▸ **EXERCISE AIM**: Duplicate the records from the line that contains "Task: Switch to the Webhooks tab" through the line that contains "point(83,87)", keeping every character as it stands.

▸ **DATA PROVIDED**:

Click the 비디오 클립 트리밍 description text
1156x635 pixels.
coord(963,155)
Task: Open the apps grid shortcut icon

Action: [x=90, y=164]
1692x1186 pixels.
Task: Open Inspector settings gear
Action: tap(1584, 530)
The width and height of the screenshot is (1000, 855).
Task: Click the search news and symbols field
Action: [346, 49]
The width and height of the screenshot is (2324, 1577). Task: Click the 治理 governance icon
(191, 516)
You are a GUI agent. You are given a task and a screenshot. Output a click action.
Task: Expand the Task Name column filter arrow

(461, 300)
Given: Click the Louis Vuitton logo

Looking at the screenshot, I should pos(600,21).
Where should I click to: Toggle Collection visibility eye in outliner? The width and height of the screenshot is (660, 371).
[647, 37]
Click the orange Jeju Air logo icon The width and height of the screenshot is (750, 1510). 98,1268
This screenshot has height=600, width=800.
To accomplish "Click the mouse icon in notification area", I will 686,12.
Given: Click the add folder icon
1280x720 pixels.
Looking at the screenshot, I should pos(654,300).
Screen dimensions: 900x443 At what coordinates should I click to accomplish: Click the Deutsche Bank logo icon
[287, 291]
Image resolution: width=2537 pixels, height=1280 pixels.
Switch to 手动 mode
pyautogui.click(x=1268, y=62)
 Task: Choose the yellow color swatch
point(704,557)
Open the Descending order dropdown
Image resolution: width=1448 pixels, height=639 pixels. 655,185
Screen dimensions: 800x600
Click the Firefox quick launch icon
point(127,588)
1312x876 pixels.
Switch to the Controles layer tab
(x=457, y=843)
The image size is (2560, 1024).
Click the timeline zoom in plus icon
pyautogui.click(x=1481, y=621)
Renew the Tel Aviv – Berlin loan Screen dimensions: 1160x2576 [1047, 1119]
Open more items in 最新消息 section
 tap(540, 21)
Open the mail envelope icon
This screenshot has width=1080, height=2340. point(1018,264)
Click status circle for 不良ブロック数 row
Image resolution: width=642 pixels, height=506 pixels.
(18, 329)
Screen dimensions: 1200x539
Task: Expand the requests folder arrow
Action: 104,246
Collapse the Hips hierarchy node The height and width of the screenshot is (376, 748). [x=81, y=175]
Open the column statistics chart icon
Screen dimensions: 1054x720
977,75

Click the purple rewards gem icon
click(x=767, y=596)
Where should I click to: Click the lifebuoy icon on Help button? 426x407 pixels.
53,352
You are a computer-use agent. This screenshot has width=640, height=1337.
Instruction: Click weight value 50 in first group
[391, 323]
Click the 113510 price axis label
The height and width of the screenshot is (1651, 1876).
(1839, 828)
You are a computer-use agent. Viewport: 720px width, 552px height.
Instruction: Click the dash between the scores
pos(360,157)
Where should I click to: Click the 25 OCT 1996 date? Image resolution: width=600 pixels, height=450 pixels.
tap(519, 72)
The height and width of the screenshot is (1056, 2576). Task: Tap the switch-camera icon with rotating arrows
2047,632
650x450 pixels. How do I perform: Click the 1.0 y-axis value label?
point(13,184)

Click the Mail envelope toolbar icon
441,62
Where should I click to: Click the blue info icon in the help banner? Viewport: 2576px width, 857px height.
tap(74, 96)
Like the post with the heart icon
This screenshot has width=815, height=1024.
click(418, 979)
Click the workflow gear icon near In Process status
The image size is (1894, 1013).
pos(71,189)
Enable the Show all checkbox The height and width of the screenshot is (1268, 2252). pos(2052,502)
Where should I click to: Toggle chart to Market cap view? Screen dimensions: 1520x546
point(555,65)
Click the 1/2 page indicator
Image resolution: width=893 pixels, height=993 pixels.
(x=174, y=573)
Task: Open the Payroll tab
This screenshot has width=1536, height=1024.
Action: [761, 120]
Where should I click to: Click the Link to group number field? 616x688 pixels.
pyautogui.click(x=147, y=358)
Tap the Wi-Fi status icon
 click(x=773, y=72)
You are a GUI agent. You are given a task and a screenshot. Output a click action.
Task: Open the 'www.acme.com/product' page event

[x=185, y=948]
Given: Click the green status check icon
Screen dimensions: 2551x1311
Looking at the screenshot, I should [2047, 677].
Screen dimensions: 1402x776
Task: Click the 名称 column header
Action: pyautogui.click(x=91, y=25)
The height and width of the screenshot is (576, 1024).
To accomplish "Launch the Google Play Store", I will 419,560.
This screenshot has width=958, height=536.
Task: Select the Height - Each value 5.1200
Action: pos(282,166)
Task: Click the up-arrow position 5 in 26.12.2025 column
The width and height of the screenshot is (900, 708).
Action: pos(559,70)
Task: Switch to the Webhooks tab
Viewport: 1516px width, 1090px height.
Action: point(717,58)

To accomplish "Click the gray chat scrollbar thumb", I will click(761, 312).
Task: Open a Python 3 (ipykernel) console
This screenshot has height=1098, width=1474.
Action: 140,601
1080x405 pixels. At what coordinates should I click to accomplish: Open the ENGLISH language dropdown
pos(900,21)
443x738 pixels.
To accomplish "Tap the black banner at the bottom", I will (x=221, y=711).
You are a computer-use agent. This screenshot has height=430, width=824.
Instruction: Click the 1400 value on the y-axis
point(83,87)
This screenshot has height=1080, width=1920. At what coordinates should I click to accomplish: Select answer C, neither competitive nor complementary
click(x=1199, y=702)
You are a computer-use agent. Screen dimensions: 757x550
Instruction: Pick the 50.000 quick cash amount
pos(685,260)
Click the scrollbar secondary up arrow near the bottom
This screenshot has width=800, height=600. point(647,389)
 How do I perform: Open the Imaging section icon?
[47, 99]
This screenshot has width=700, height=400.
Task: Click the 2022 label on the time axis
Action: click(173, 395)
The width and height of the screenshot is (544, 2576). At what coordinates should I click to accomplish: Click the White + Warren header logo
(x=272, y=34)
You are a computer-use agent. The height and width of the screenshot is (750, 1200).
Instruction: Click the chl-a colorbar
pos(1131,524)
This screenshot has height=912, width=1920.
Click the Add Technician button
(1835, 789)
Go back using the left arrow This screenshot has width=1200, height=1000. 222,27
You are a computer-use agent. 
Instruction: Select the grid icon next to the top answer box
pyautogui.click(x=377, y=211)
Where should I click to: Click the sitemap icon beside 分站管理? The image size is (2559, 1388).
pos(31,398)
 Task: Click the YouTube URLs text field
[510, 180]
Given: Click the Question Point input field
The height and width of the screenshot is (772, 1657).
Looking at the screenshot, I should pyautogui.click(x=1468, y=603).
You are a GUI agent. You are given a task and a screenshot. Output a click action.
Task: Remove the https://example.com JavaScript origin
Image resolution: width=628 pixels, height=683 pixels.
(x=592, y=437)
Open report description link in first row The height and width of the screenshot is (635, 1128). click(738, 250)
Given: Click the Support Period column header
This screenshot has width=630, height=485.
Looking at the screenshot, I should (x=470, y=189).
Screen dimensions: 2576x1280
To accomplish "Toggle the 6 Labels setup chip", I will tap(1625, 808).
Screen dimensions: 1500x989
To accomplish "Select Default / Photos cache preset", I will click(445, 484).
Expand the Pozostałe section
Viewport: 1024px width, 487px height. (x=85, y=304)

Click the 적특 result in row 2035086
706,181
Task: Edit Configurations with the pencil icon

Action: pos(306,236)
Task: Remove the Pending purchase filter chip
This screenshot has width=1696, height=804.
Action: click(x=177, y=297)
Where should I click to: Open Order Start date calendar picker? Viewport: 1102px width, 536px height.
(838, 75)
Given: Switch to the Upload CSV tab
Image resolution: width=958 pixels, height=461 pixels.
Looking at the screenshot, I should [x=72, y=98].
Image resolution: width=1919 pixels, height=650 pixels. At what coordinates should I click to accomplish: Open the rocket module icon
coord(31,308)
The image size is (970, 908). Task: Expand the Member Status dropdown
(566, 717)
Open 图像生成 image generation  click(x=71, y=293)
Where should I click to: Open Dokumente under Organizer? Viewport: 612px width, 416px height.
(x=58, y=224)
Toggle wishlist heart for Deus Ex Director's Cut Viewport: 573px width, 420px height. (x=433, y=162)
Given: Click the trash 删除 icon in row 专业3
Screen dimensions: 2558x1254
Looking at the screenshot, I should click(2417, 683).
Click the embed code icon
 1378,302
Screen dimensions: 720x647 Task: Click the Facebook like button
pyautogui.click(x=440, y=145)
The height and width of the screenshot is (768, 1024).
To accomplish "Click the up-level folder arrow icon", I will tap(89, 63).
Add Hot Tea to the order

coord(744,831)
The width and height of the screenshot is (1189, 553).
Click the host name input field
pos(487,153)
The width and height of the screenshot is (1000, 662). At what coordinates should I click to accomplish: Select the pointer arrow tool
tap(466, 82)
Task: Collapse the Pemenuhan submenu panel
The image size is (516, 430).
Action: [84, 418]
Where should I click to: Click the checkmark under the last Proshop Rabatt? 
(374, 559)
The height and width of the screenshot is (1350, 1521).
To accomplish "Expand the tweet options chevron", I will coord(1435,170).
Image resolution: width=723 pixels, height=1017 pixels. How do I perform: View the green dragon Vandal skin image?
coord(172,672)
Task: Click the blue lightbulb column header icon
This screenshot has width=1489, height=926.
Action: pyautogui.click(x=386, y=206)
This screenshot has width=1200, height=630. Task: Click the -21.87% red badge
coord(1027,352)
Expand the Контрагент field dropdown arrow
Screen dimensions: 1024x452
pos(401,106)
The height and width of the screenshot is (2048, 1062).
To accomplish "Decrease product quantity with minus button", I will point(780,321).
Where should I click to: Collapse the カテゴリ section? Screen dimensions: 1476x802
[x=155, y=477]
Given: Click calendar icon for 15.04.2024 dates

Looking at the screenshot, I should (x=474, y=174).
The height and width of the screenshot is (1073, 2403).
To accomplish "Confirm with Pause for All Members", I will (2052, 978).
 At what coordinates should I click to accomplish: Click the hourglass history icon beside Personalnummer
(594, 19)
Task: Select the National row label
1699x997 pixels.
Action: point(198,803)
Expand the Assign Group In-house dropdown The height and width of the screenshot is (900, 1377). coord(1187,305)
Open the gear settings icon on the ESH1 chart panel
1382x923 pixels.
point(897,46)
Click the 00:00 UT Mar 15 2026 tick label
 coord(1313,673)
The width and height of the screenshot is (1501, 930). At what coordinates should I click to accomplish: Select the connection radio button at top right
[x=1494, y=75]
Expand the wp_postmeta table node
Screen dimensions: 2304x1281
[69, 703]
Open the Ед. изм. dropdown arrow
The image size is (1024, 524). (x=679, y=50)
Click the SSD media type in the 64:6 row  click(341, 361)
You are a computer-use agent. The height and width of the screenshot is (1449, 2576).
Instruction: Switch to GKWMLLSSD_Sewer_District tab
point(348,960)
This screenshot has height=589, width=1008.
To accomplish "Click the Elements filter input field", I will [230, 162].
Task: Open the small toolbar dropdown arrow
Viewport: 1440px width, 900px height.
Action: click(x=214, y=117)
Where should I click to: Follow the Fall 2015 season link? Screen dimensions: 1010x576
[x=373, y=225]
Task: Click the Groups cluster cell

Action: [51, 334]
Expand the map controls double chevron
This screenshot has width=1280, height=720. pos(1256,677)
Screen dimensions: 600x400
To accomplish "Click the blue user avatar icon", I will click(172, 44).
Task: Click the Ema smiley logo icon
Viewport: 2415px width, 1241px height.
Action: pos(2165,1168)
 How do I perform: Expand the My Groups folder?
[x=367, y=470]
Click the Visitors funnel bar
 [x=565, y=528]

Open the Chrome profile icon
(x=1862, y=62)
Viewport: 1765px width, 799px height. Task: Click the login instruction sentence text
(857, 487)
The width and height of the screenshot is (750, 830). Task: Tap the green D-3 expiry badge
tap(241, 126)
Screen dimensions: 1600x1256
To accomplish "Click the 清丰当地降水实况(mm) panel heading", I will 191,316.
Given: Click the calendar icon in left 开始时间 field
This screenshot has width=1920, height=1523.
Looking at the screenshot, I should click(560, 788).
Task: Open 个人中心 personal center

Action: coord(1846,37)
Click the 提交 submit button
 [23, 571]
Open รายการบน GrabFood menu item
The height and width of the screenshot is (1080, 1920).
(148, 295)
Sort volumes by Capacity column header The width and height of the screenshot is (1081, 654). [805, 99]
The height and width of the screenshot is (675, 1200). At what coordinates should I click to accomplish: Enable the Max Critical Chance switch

▸ **ANSWER**:
Task: Switch to the Webhooks tab
Viewport: 1516px width, 1090px height.
Action: point(717,58)

To accomplish "Click the gray chat scrollbar thumb", I will click(761, 312).
Task: Open a Python 3 (ipykernel) console
This screenshot has height=1098, width=1474.
Action: 140,601
1080x405 pixels. At what coordinates should I click to accomplish: Open the ENGLISH language dropdown
pos(900,21)
443x738 pixels.
To accomplish "Tap the black banner at the bottom", I will (x=221, y=711).
You are a computer-use agent. This screenshot has height=430, width=824.
Instruction: Click the 1400 value on the y-axis
point(83,87)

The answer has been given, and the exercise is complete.